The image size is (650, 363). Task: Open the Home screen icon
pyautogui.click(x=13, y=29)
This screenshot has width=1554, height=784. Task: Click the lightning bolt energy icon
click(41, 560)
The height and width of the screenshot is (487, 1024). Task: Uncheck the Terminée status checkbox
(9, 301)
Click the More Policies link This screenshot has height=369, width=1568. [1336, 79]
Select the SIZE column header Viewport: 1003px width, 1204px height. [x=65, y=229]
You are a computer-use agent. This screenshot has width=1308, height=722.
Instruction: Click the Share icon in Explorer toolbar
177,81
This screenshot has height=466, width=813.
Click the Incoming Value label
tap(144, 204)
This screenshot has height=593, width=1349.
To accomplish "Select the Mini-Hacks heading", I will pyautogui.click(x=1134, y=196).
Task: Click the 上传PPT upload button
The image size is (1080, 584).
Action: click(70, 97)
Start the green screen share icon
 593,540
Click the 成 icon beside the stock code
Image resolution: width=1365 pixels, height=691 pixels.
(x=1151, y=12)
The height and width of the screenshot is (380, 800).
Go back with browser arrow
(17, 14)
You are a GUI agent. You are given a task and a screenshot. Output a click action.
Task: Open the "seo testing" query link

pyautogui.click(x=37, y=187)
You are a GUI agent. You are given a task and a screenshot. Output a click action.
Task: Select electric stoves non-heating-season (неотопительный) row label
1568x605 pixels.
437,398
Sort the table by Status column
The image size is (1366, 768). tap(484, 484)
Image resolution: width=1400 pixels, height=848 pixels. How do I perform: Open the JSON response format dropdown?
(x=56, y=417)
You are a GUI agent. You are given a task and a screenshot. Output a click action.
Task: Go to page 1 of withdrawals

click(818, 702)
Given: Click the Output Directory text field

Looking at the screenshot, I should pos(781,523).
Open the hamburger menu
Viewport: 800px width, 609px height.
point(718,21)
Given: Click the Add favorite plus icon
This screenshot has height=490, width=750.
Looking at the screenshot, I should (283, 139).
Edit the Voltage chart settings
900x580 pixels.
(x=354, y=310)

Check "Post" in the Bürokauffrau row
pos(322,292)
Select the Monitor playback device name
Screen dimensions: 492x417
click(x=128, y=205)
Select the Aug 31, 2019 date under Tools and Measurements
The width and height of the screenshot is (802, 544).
◆ ◆ ◆ ◆
- **EXERCISE**:
Your task is to repeat the data exactly; please include every line.

- **RESULT**:
The image size is (650, 363). Task: Open the Home screen icon
pyautogui.click(x=13, y=29)
This screenshot has width=1554, height=784. Task: Click the lightning bolt energy icon
click(41, 560)
The height and width of the screenshot is (487, 1024). Task: Uncheck the Terminée status checkbox
(9, 301)
Click the More Policies link This screenshot has height=369, width=1568. [1336, 79]
Select the SIZE column header Viewport: 1003px width, 1204px height. [x=65, y=229]
You are a computer-use agent. This screenshot has width=1308, height=722.
Instruction: Click the Share icon in Explorer toolbar
177,81
This screenshot has height=466, width=813.
Click the Incoming Value label
tap(144, 204)
This screenshot has height=593, width=1349.
To accomplish "Select the Mini-Hacks heading", I will pyautogui.click(x=1134, y=196).
Task: Click the 上传PPT upload button
The image size is (1080, 584).
Action: click(70, 97)
Start the green screen share icon
 593,540
Click the 成 icon beside the stock code
Image resolution: width=1365 pixels, height=691 pixels.
(x=1151, y=12)
The height and width of the screenshot is (380, 800).
Go back with browser arrow
(17, 14)
You are a GUI agent. You are given a task and a screenshot. Output a click action.
Task: Open the "seo testing" query link

pyautogui.click(x=37, y=187)
You are a GUI agent. You are given a task and a screenshot. Output a click action.
Task: Select electric stoves non-heating-season (неотопительный) row label
1568x605 pixels.
437,398
Sort the table by Status column
The image size is (1366, 768). tap(484, 484)
Image resolution: width=1400 pixels, height=848 pixels. How do I perform: Open the JSON response format dropdown?
(x=56, y=417)
You are a GUI agent. You are given a task and a screenshot. Output a click action.
Task: Go to page 1 of withdrawals

click(818, 702)
Given: Click the Output Directory text field

Looking at the screenshot, I should pos(781,523).
Open the hamburger menu
Viewport: 800px width, 609px height.
point(718,21)
Given: Click the Add favorite plus icon
This screenshot has height=490, width=750.
Looking at the screenshot, I should (283, 139).
Edit the Voltage chart settings
900x580 pixels.
(x=354, y=310)

Check "Post" in the Bürokauffrau row
pos(322,292)
Select the Monitor playback device name
Screen dimensions: 492x417
click(x=128, y=205)
Select the Aug 31, 2019 date under Tools and Measurements
The width and height of the screenshot is (802, 544).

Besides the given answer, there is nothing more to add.